**Parts of the exercise**:
**A.** Do these statements agree with the article on the finale of The Missing? For each, answer yes or no and quote the deciding words of the article. (i) The series ran for eight weeks. (ii) Sam dies before seeing his daughter. (iii) The death count was higher than the writer had expected.
**B.** Carry on the article about the finale of The Missing, picking up after its last sentence.

**Selected text**:
────────────────────────────────────────

Spoiler alert: this article assumes you’ve seen the finale of The Missing, which aired on 30 November. Please don’t read on if you haven’t.
That was as close to a happy ending as we were likely to get from The Missing, which has finished after eight weeks of unbearably tense, unimaginably grim action. The death count was lower than I had expected – farewell, Sam, at least you lived long enough to see your daughter and admit, at last, that you were wrong – and almost every loose end was tied up. And what a series it has been, easily one of the best British crime dramas since the first series of Broadchurch.

────────────────────────────────────────

**Recorded information**:
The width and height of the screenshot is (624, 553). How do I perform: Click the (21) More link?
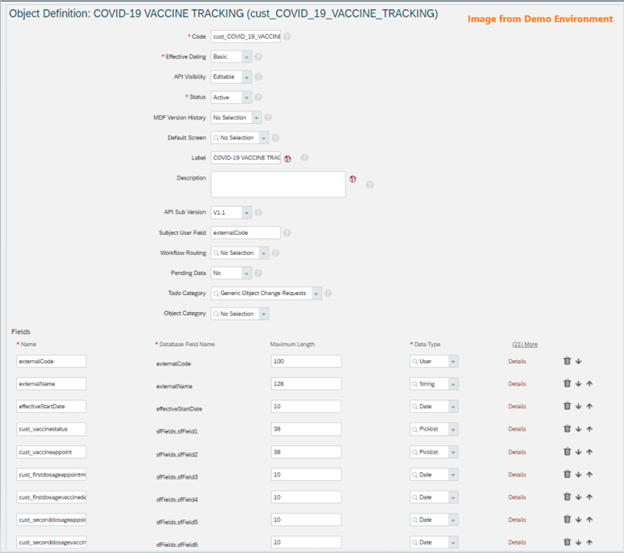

────────────────────────────────────────

**Answers to the exercises**:
**A.**
(i) Yes: "finished after eight weeks of unbearably tense, unimaginably grim action"
(ii) No: "at least you lived long enough to see your daughter"
(iii) No: "The death count was lower than I had expected"

**B.**
The finale opened with a descent into Adam Gettrick’s now-empty underground bunker, where Alice, Sophie and Lena (whose body was in the shed, not Alice’s, after Stone Sr planted dodgy DNA evidence) were kept prisoner for years. Sophie had been freed to get treatment for a burst appendix; Gettrick had recruited Henry Reed and Adrian Stone to help him by blackmailing them about the young girl they had killed in Iraq during the first Gulf war. (An aside – when Gettrick talked about “the girls we were with back then”, was he implying that Stone, too, might have been a paedophile?) Revealing Gettrick as the villain at the end of episode five was a risk but there were still so many pieces to put together, such a thorny army conspiracy to unravel, that it didn’t dull the impact in the slightest.
In the present day, Baptiste and Gemma went about not disturbing the crime scene by spreading Gettrick’s post all over the dining room table. The Missing has had its daft moments, but intuiting where the Swiss bolthole was, based on a picture of the cabin he’d passed on the wall, was one of Baptiste’s more impressive feats. There were a few points, in fact, that stretched credulity – the entire appendix plot was as mind-bogglingly silly as it was cruel, and the fact that Baptiste happened to be looking at a picture of Sophie on his phone just as the waiter who asked her out happened to be serving them and looking over his shoulder was a coincidence too far.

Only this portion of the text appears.